Put Your Worst Foot Forward

Jeffrey Zeldman, author, Designing With Web Standards, 3rd Ed.

Nothing teaches like failure. Web standards godfather and An Event Apart cofounder Jeffrey Zeldman shares some of his biggest blunders as a designer, entrepreneur, and creative director, and how each mistake taught him to be better at what he does. Study what the problem was and why the mistake seemed like the right answer at the time; see why it turned out to be a really bad idea after all; and learn the great positive lesson each mistake taught.

10:15am–11:15am

DIY UX: Give Your Users an Upgrade

Whitney Hess, Strategic Partner, Happy Cog

Have you fallen in love with your solution and forgotten the original problem? Are you certain that your product actually makes people’s lives better? Not every company can hire someone like me to help you listen to your users, so you’re gonna have to learn how to do some of this stuff yourself. I’ll show you techniques to find out who your users are, what they really need and how to go about giving it to them in an easy to use and pleasurable way. And it doesn’t have to bankrupt you or kill your release date.

11:30am–12:30pm

The CSS3 Experience

Dan Cederholm, author, Bulletproof Web Design and Handcrafted CSS

In a fast-paced hour of design ideas and techniques, learn how advanced CSS and CSS3 can add richness to your site’s experience layer, and discover the role CSS3 can play in enhancing interactivity.

12:30pm–2:00pm: LUNCH

2:00pm–3:00pm

Mobile First!

Luke Wroblewski, author, Web Form Design

More often than not, the mobile experience for a web application or site is designed and built after the PC version is complete. Learn the three reasons web applications should be designed for mobile first instead: mobile is exploding; mobile forces you to focus; and mobile extends your capabilities.

3:15pm–4:15pm

Learning To Love Humans—Emotional Interface Design

Aarron Walter, author, Building Findable Websites

Humans, though cute and cuddly, are not without their flaws, which makes it a challenge to design for them. By understanding how the wet, mushy processor works in these hairy little devils, you can design interfaces and web experiences that will have them hopelessly devoted to your brand. Aarron will introduce you to the emotional usability principle—a design axiom that identifies a strong connection between human emotion and perceived usability. Through real-world examples, you’ll learn practical interface design techniques that will make your sites and applications more engaging to the humans they serve.

4:30pm–5:30pm

Anatomy of a Design Decision

Jared Spool, Founder, User Interface Engineering

What separates a good design from a bad design are the decisions that the designer made. Jared will explore the five styles of design decisions, showing you when gut instinct produces the right results and when designers need to look to more user-focused research.

==================================================

DIRECTION A:
Output everything in the conference session listing from "Luke Wroblewski, author, Web" down to "extends your capabilities.".
DIRECTION B:
Pick up the conference session listing and continue it past its last sentence.
The records were drawn from an unrelated source.

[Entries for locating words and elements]
==================================================

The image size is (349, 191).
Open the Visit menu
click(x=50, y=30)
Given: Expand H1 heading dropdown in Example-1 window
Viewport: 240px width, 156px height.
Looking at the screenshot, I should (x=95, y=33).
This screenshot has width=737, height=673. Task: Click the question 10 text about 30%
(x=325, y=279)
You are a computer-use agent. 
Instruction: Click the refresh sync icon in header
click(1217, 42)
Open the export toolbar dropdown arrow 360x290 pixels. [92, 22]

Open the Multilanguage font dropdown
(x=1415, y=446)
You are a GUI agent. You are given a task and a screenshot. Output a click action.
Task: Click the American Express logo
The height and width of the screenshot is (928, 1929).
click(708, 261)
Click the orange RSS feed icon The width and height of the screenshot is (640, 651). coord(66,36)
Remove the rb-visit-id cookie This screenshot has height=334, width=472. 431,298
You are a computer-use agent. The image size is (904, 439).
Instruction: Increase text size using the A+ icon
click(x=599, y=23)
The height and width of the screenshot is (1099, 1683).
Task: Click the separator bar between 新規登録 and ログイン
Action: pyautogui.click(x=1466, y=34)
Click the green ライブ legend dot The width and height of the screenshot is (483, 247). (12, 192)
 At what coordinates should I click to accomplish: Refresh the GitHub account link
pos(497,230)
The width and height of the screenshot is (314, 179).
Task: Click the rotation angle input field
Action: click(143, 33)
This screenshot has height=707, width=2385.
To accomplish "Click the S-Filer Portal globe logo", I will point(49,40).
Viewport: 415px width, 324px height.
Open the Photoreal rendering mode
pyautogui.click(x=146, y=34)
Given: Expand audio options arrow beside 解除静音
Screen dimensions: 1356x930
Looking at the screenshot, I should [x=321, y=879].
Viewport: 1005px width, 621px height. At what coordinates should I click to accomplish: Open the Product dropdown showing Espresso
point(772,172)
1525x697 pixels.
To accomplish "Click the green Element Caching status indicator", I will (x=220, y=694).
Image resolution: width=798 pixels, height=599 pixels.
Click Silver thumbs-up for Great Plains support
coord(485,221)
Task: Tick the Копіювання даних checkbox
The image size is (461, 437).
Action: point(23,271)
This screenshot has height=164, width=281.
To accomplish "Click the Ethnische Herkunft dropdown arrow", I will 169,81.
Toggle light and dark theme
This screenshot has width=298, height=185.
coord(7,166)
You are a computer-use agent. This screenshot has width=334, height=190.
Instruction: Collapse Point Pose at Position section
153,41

==================================================

TASK ANSWER A:
Luke Wroblewski, author, Web Form Design

More often than not, the mobile experience for a web application or site is designed and built after the PC version is complete. Learn the three reasons web applications should be designed for mobile first instead: mobile is exploding; mobile forces you to focus; and mobile extends your capabilities.

TASK ANSWER B:
7:00pm??pm

Opening Night Party

Sponsored by (mt) Media Temple

Media Temple’s opening night parties for An Event Apart are legendary. Join the speakers and hundreds of fellow attendees for great conversation, lively debate, loud music, hot snacks, and a seemingly endless stream of grown-up beverages. Venue details will be announced soon.

Tuesday, July 27

9:00am–10:00am

Everything Old Is New Again

Eric Meyer, author, CSS: The Definitive Guide, 3rd Ed.

Faux columns. Sliding doors. Image replacement. We rely on these techniques on a near-daily basis, but how will they be affected by the expanding vocabulary of CSS3? Will they be reworked, slimmed down, or abandoned altogether? An Event Apart cofounder and CSS mastermind Eric Meyer pulls some old standbys out of the toolbox and applies the capabilites of CSS3 to see how they can be made leaner, meaner, and more powerful.

10:15am–11:15am

Paranormal Interactivity

Jeremy Keith,
author, DOM Scripting

Interaction is the secret sauce of the web. Understanding interaction is key to understanding the web as its own medium—it’s not print, it’s not television, and it’s certainly not the desktop. Find out how to wield HTML, CSS, and JavaScript to craft experiences that are native to the web.

11:30am–12:30pm

Patterns, Components, and Code, Oh My!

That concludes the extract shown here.